Seit Mitte März sitzt der – inzwischen abgesetzte – Istanbuler Bürgermeister Ekrem İmamoğlu in Haft. Innerhalb und außerhalb des Gerichtssaals hat längst der Kampf um die Deutungshoheit begonnen. Für die Menschen in der Türkei wird es immer schwieriger zu beurteilen, was der Wahrheit entspricht.

von Kristina Karasu · 17. Juni 2025
Demonstranten für den inhaftierten ehemaligen Bürgermeister İmamoğlu.

Demonstration für den inhaftierten ehemaligen Istanbuler Bürgermeister İmamoğlu: „Die Türkei ist stolz auf dich!“

Als Ekrem İmamoğlu am Montagmorgen den Gerichtssaal betritt, empfängt ihn das Publikum mit Applaus und Slogans. „Die Türkei ist stolz auf dich!“ und „Hallo Staatspräsident!“ rufen ihm Anhänger*innen und Parteikolleg*innen zu, so berichten Beobachter*innen.
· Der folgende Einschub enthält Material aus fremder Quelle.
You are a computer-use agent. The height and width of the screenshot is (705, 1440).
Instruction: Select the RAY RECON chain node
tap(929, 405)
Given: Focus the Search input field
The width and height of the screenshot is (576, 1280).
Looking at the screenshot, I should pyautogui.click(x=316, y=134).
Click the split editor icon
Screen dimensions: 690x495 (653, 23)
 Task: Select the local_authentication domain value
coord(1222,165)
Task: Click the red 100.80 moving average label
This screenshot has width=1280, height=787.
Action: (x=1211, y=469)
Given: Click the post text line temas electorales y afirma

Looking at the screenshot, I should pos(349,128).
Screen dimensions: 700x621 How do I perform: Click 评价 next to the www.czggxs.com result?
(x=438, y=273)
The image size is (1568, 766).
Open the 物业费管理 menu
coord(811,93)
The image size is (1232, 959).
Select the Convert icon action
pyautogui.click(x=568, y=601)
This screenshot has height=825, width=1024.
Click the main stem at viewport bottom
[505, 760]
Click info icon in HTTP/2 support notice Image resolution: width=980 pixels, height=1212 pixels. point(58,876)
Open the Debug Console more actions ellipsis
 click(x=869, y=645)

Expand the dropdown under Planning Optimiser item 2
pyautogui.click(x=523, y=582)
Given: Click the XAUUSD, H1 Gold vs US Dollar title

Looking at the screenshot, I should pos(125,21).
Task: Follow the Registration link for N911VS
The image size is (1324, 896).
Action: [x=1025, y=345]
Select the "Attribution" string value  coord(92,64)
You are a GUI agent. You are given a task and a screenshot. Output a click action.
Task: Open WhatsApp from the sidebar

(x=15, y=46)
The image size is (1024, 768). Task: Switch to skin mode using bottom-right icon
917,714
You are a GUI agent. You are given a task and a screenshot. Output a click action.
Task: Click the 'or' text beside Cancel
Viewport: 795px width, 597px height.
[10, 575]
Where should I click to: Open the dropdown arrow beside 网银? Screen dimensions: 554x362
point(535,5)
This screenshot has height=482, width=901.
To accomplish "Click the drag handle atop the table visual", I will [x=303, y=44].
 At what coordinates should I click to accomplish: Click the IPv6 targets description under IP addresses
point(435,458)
Der abgesetzte Bürgermeister der 16-Millionen-Metropole Istanbul, der seit dem 19. März hinter Gittern sitzt, nutzt die Verhandlung für eine politische Rede. „Ich bin in diesem Kerker, weil ich Istanbul dreimal gegen diese Mentalität gewonnen habe“, betont İmamoğlu. „Wir werden hier nicht angeklagt, wir werden direkt bestraft!“

İmamoğlu drohen bis zu neun Jahre Haft

İmamoğlu wirft man in diesem Verfahren die Beleidigung des Istanbuler Oberstaatsanwaltes vor, dafür drohen ihm bis zu neun Jahre Haft und ein Politikverbot. Die Verhandlung findet im Gerichtssaal des Hochsicherheitsgefängnisses Marama in Silivri statt. Das Gefängnis ist die größte Haftanstalt Europas, hier saßen schon zahlreiche prominente Politiker*innen, Journalist*innen, Anwält*innen und Künstler*innen. Journalist Deniz Yücel saß hier ein Jahr, Kulturmäzen Osman Kavala ist bereits seit 2017 inhaftiert. Ihre Gemeinsamkeit: Sie sind scharfe Kritiker Erdogans.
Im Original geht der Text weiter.